WZAQM v Minister for Immigration

Case

[2013] FMCA 22


FEDERAL MAGISTRATES COURT OF AUSTRALIA

WZAQM v MINISTER FOR IMMIGRATION & ANOR [2013] FMCA 22
MIGRATION – Independent Merits Review recommends applicant not owed protection obligations – judicial review – review dismissed.
Migration Act 1958 (Cth), ss.91R, 474 & 476

SZQDZ v Minister for Immigration and Citizenship [2012] FCAFC 26
SZQGA v Minister for Immigration & Citizenship [2012] FCA 593
Craig v State of South Australia [1995] HCA 58

Dranichnikov v Minister for Immigration & Multicultural Affairs (2003) 73 ALD 321

NABE v Minister for Immigration & Multicultural & Indigenous Affairs(No 2) (2004) 219 ALR 27

Applicant WAEE v Minister for Immigration & Multicultural & Indigenous Affairs (2004) 75 ALD 630

ABEBE v Commonwealth (1999) 197 CLR 510

Chan v Minister for Immigration & Ethnic Affairs (1989) 169 CLR 379

Minister for Immigration & Ethnic Affairs v Guo (1997) 191 CLR 559

Applicant: WZAQM
First Respondent: MINISTER FOR IMMIGRATION & CITIZENSHIP
Second Respondent: PETER MCDERMOTT IN HIS CAPACITY AS AN INDEPENDENT MERITS REVIEWER
File Number: PEG 34 of 2012
Judgment of: Lindsay FM
Hearing date: 31 August 2012
Date of Last Submission: 28 September 2012
Delivered at: Adelaide by telephone
Delivered on: 22 January 2013

REPRESENTATION

Counsel for the Applicant: Ms McAulay
Solicitors for the Applicant: Case for Refugees
Counsel for the Respondents: Mr Hannan
Solicitors for the Respondents: Sparke Helmore

ORDERS

  1. That the application for review filed on 6 February 2012 is dismissed.

FEDERAL MAGISTRATES
COURT OF AUSTRALIA
AT PERTH

PEG 34 of 2012

WZAQM

Applicant

And

MINISTER FOR IMMIGRATION & CITIZENSHIP

First Respondent

PETER MCDERMOTT IN HIS CAPACITY AS AN INDEPENDENT MERITS REVIEWER

Second Respondent

REASONS FOR JUDGMENT

  1. This is an application for judicial review pursuant to s.476 of the Migration Act 1958 (“the Act”).  The applicant seeks an order by way of declaration that the recommendation of the Independent Protection Assessment Reviewer (“the Reviewer”) of 23 November 2011 was not made according to law and an injunction restraining the Minister from relying upon the recommendation of the Reviewer.  The review is hereinafter referred to as the IMR.

  2. The IMR followed upon the unfavourable determination made on 25 August 2010 of the Refugee Status Assessment (“RSA”) the applicant had requested. 

  3. This Court has a jurisdiction under s.476 of the Act in relation to “migration decisions”. Migration decisions are essentially privative clause decisions or purported privative clause decisions as referred to s.474 of the Act.

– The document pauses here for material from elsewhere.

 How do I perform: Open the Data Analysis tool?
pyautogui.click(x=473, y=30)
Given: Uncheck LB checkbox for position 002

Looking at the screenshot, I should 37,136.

In accordance with the decision of the Full Court of the Federal Court in SZQDZ v Minister for Immigration and Citizenship [2012] FCAFC 26 I am to regard the posited future reliance by the Minister upon the Reviewer’s recommendation as being the migration decision which grounds the jurisdiction of this Court in applications such as the one before me.

  4. Following the hearing of this matter on 31 August 2012 each of the parties filed supplementary written submissions in relation to the decision of Barker J in SZQGA v Minister for Immigration & Citizenship [2012] FCA 593.

  5. Those submissions indicate that the parties are agreed that this Court has jurisdiction to hear the application and that jurisdictional error need not be established for the applicant to obtain relief and I will proceed to determine this review on those bases.

  6. Of course, the principles relating to the identification of jurisdictional error in cases such as Craig v State of South Australia [1995] HCA 58 will continue to be of assistance in determining reviews of this kind.

  7. The applicant arrived at Christmas Island on 9 April 2010.  He is an Afghan national.  He is a Shia Muslim and he is a Hazara. The Reviewer accepted he was a citizen of Afghanistan and found that there was no evidence that he had the right to reside in any country other than Afghanistan.  He is now 51 years of age.  He claimed that between 1964 and 2008 he worked as a farmer in Wardak Province.  Following what he claimed was his forced departure from that province and from 2008 until 2010 he worked as a fruit seller in Kabul. 

  8. He participated in an interview on 4 May 2010 with the assistance of an interpreter in his language.  He provided a statutory declaration on 31 July 2010 in support of his request for a Refugee Status Assessment.  He was interviewed for the purposes of that assessment.  His migration agents provided a written submission on his behalf as part of the IMR process and he was interviewed during the course of the IMR.

  9. His claim for refugee status relied in part upon his race and his religion and the fact that if he returned he would be perceived to have converted to Christianity and to have an imputed political opinion namely a perceived opposition to the Taliban.

  10. Throughout the IMR process the applicant regarded the expression “Taliban” and “Kuchi” as interchangeable. 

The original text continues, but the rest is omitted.